━━ Source text

PICKENS, Ga. — The Pickens County Board of Education focused on COVID-19 and digital learning updates during their September meeting. Six Pickens County principals and the Director of Health Services gave presentations to the board, bringing them up to date with the district’s current COVID-19 related procedures.
Digital Learning in Pickens County
Itslearning, an online education service, has been used in Pickens to assist with digital learning since the beginning of the pandemic. Now that most students are back in school, teachers and administrators have faced new challenges with online learning. However, school faculty members are tackling the task head on.

━━━━
━━ Provided records

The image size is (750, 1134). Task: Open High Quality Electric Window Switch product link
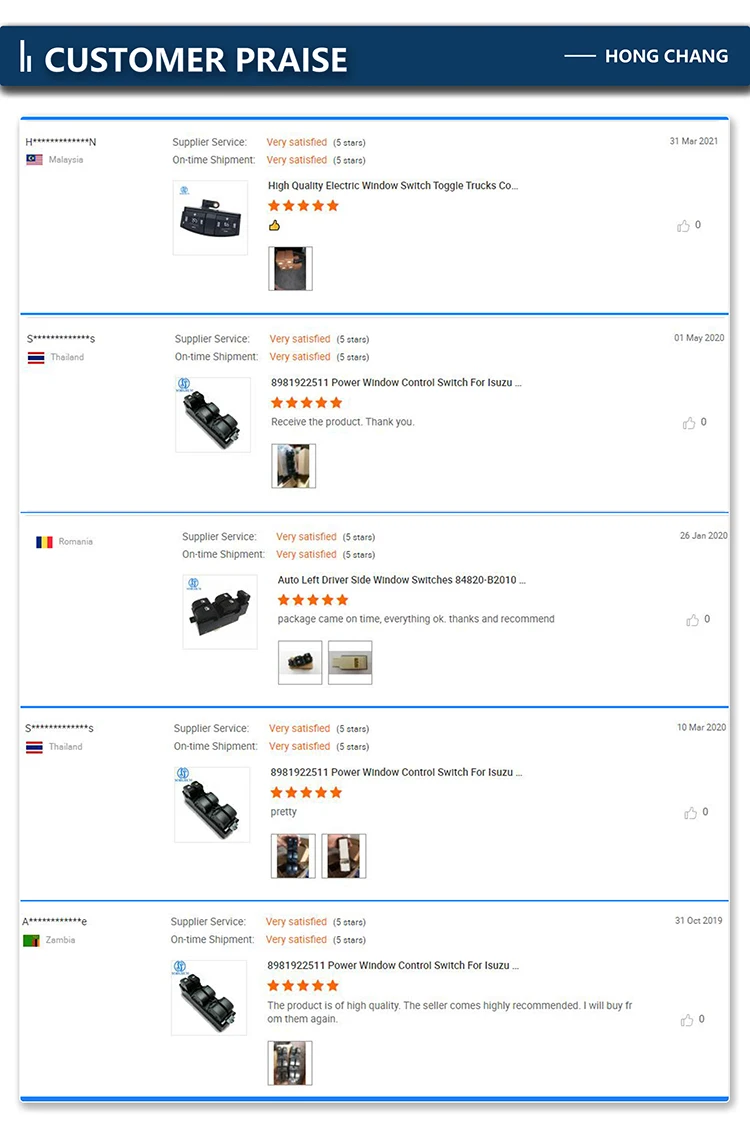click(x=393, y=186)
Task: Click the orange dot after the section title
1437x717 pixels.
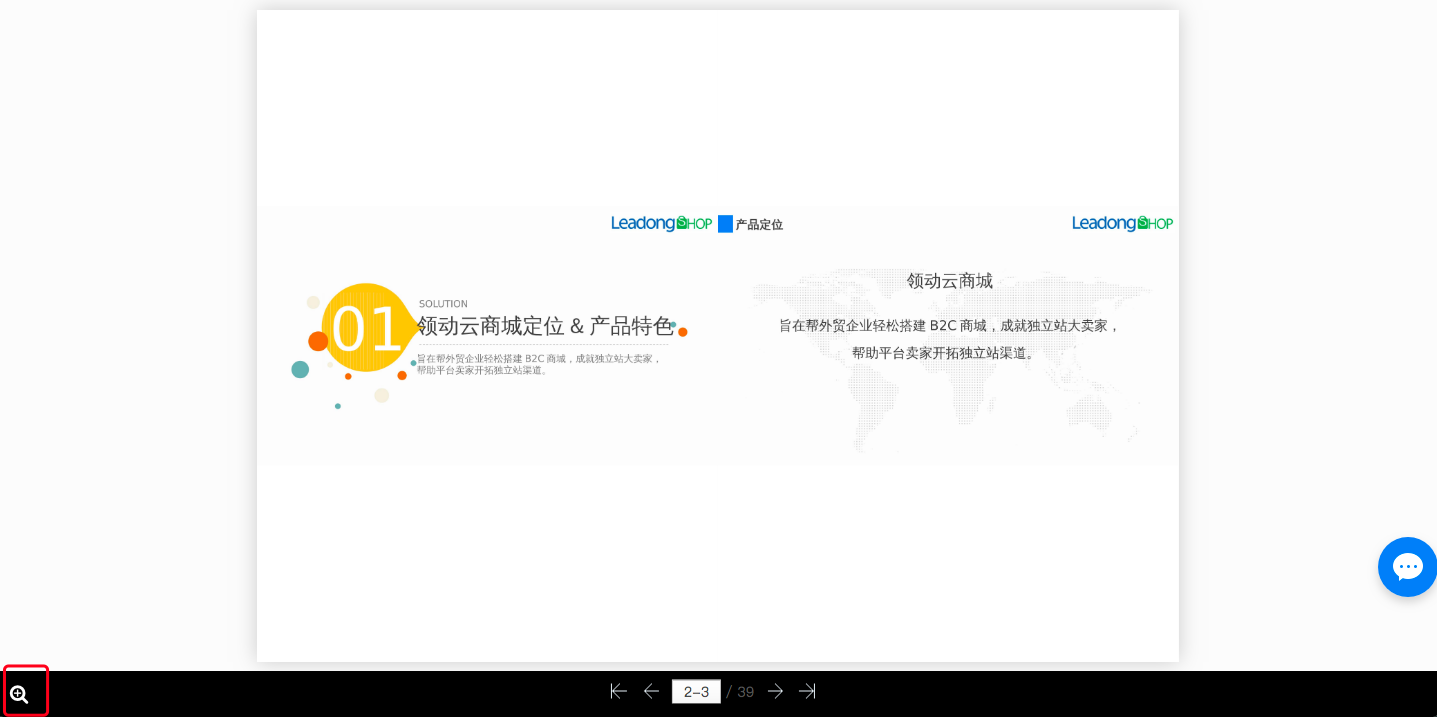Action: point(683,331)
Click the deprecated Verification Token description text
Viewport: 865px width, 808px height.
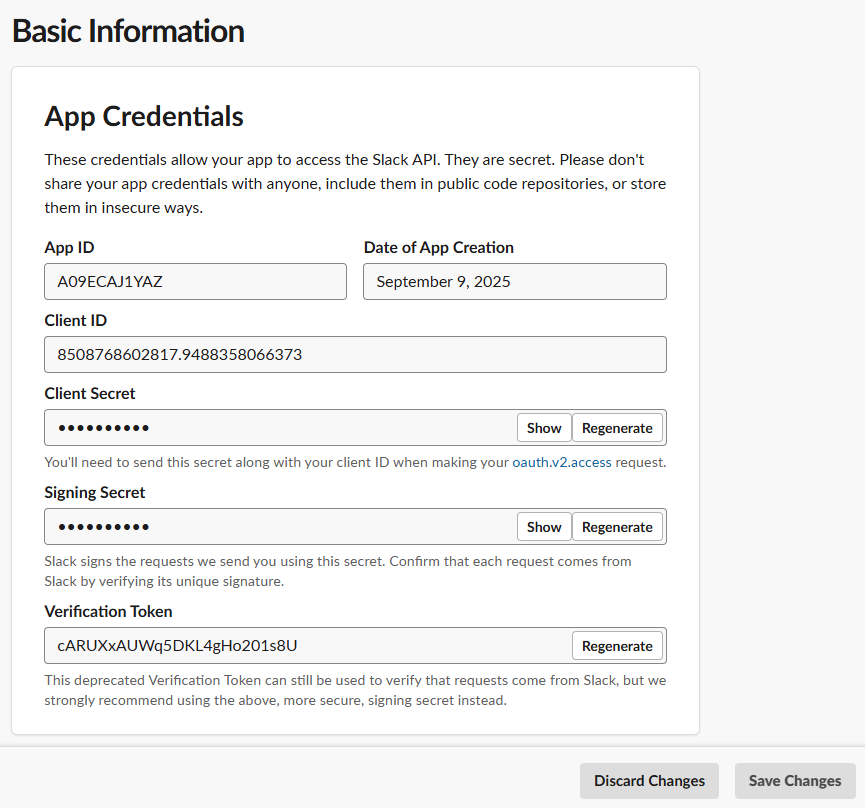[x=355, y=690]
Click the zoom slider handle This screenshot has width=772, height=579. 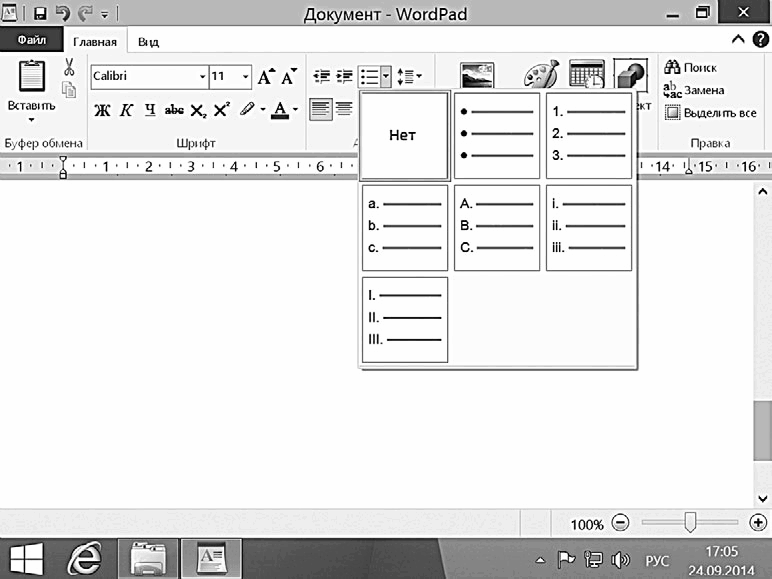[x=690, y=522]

━━━━

§ Activity 1:
In the article about the Pickens County Board of Education, what online education service has Pickens used for digital learning since the pandemic began?
§ Activity 2:
Repeat word for word the part of the article about the Pickens County Board of Education that opens with the words containing "PICKENS, Ga. —" and closes with "task head on.".
§ Activity 3:
List every kind of school employee that the article about the Pickens County Board of Education mentions.
The listing is separate material with no connection to the article about the Pickens County Board of Education.

§ Exercise output 1:
Itslearning.

§ Exercise output 2:
PICKENS, Ga. — The Pickens County Board of Education focused on COVID-19 and digital learning updates during their September meeting. Six Pickens County principals and the Director of Health Services gave presentations to the board, bringing them up to date with the district’s current COVID-19 related procedures.
Digital Learning in Pickens County
Itslearning, an online education service, has been used in Pickens to assist with digital learning since the beginning of the pandemic. Now that most students are back in school, teachers and administrators have faced new challenges with online learning. However, school faculty members are tackling the task head on.

§ Exercise output 3:
principals, Director of Health Services, teachers, administrators, school faculty members